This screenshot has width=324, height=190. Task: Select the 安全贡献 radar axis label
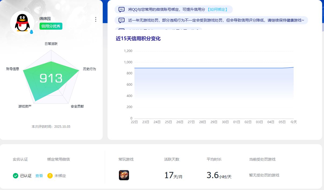[77, 106]
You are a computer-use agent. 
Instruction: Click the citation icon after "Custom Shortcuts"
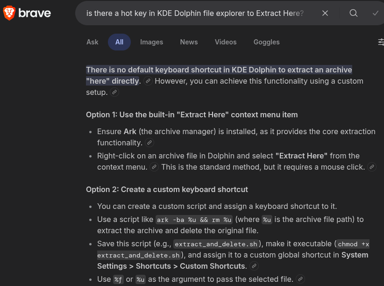point(254,266)
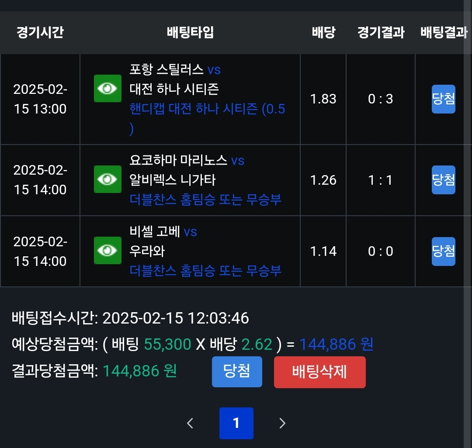
Task: Click 당첨 badge in Vissel Kobe row
Action: pyautogui.click(x=443, y=251)
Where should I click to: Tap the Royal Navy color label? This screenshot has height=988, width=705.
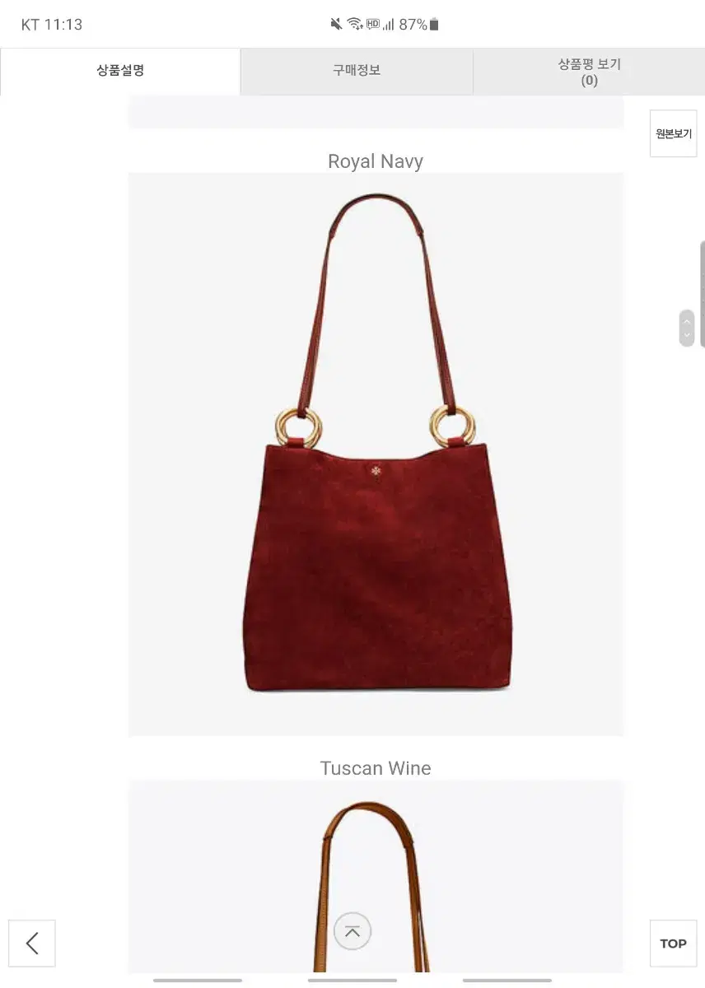coord(376,161)
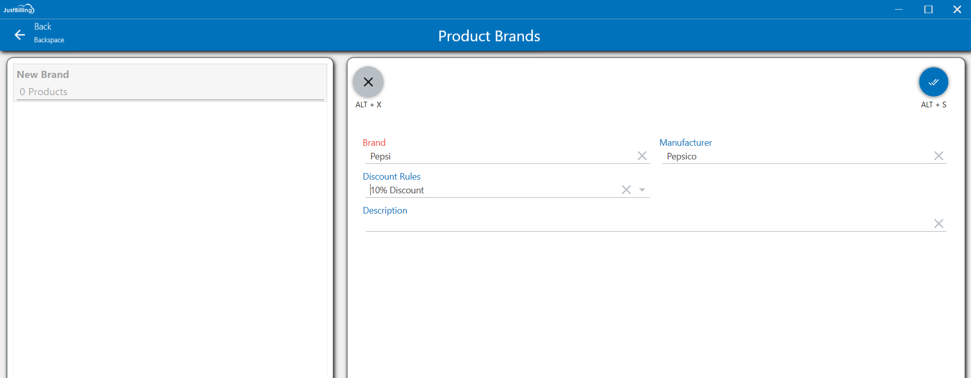Click the 0 Products line
Screen dimensions: 971x378
pos(44,92)
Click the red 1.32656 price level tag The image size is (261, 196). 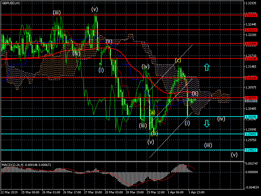click(x=252, y=15)
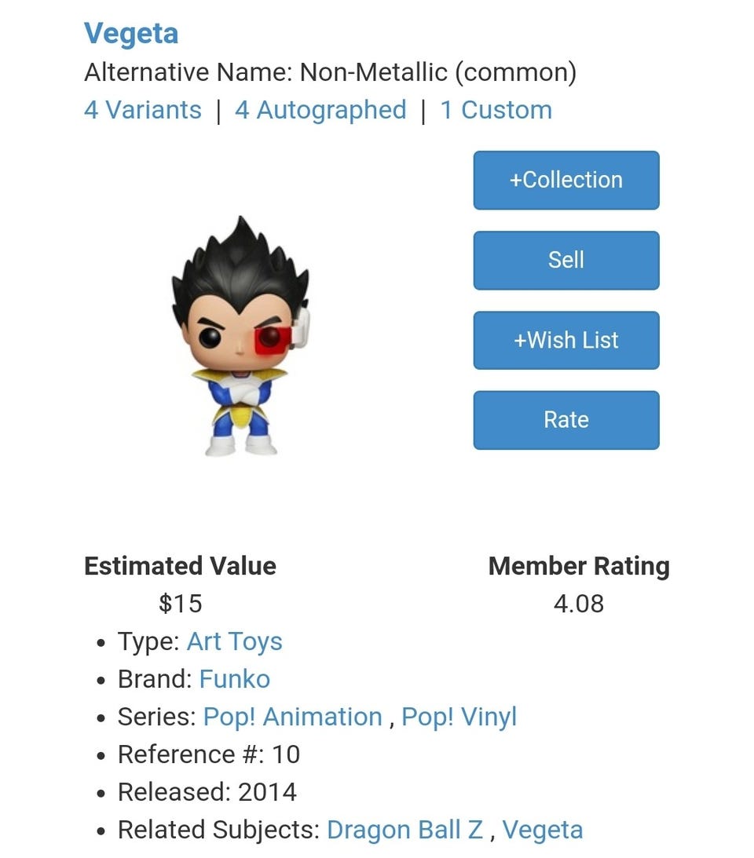Image resolution: width=754 pixels, height=858 pixels.
Task: Add to +Wish List
Action: 566,341
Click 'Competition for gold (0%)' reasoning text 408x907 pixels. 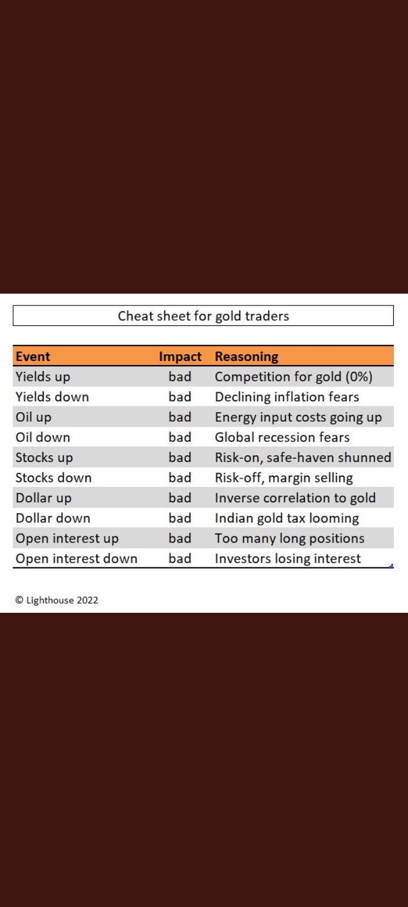tap(294, 377)
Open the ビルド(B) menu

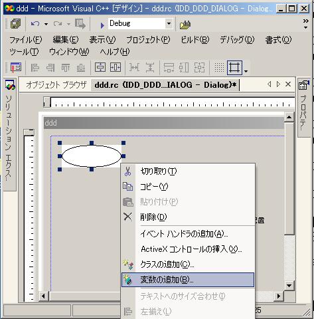(x=195, y=40)
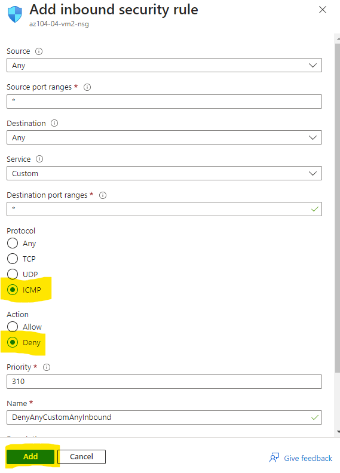340x473 pixels.
Task: Click the Service info icon
Action: 39,159
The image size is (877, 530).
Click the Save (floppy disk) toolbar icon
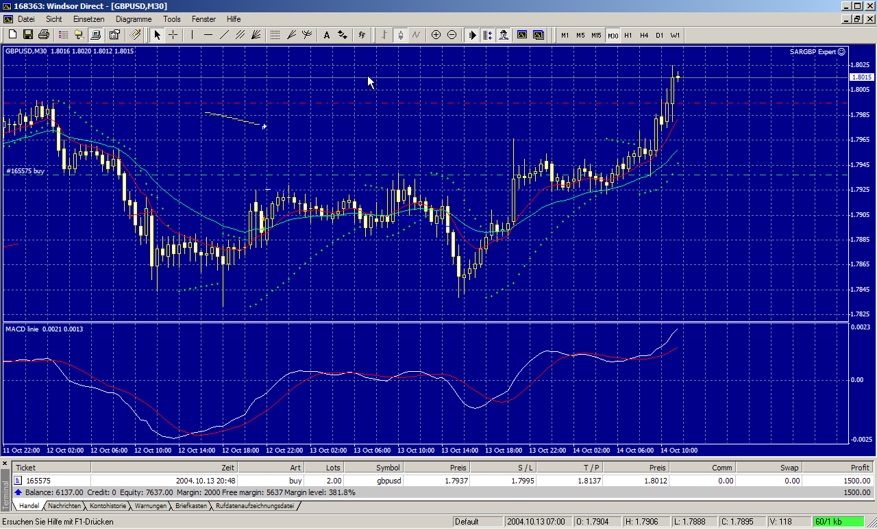[x=28, y=35]
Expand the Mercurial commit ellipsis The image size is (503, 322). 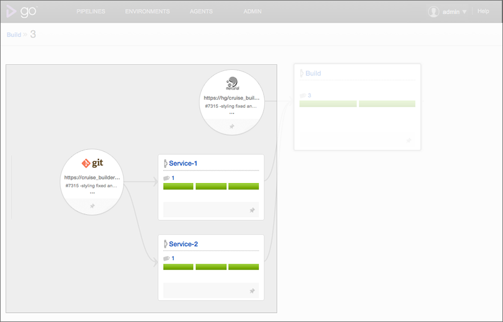coord(232,113)
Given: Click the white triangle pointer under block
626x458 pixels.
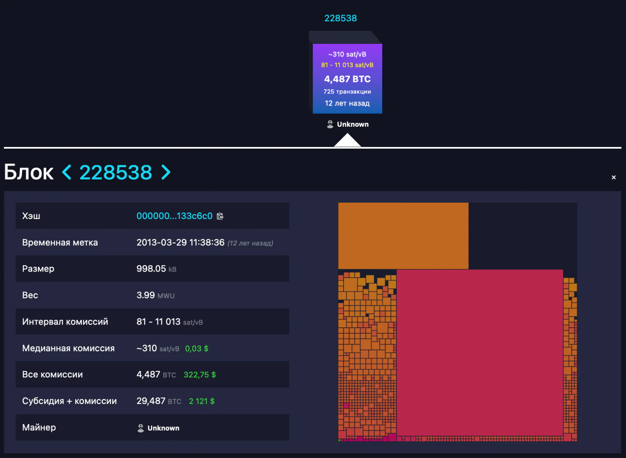Looking at the screenshot, I should pyautogui.click(x=347, y=140).
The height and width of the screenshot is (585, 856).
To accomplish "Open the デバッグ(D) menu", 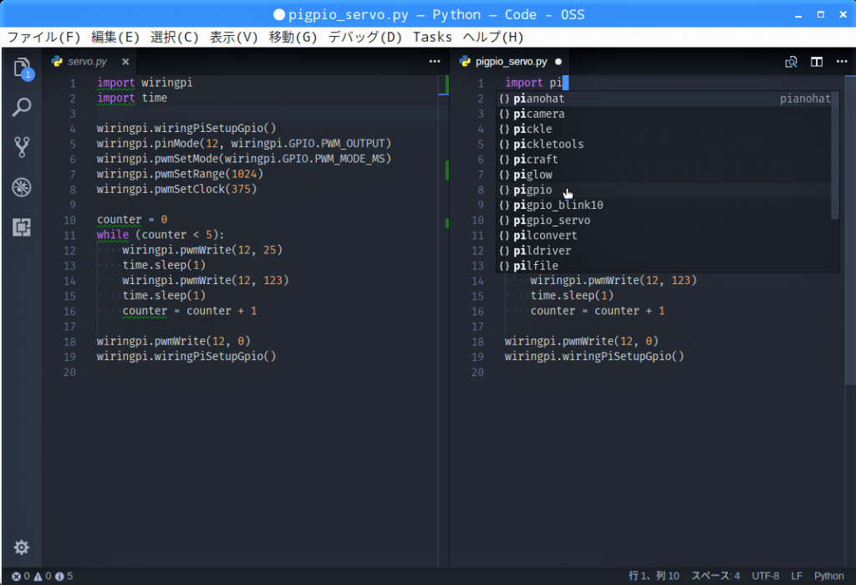I will point(365,37).
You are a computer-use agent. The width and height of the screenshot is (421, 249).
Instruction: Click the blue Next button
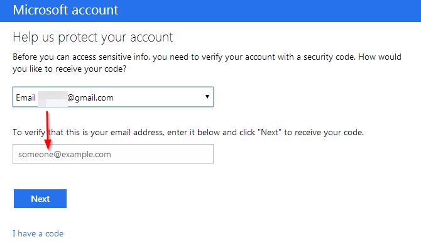click(40, 199)
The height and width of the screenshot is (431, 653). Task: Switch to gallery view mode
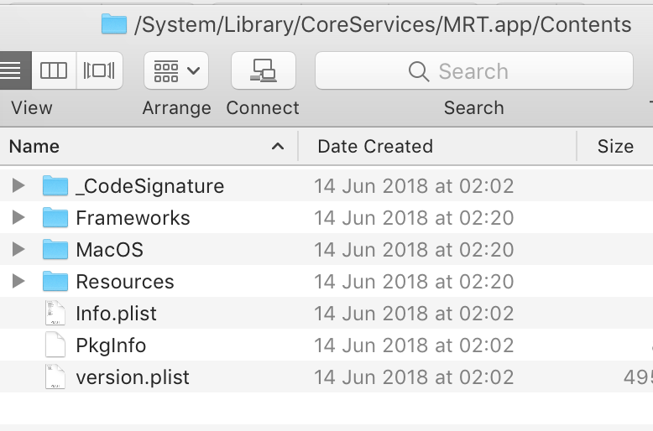coord(99,70)
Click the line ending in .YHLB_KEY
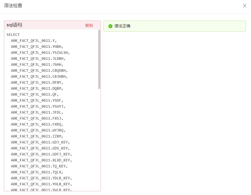The height and width of the screenshot is (195, 251). coord(41,184)

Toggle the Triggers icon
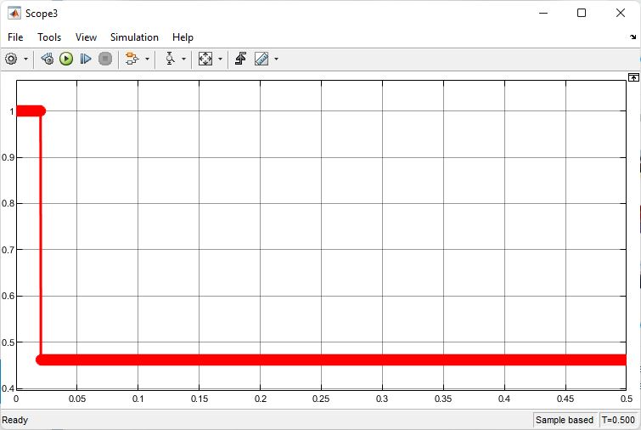click(241, 59)
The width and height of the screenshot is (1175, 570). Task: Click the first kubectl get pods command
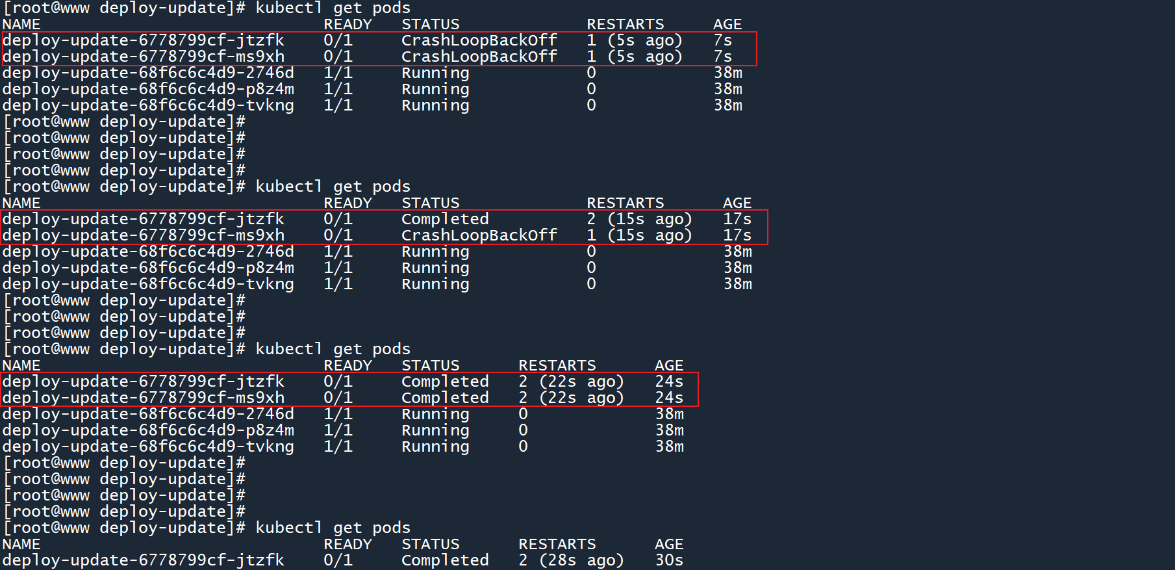pos(333,8)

[Task requirements] Look through the entries above and find each line where the word "computer" occurs; copy those lines.

[Solution to the exercise]
You are a computer-use agent. 
You are a computer-use agent. The width and height of the screenshot is (421, 249).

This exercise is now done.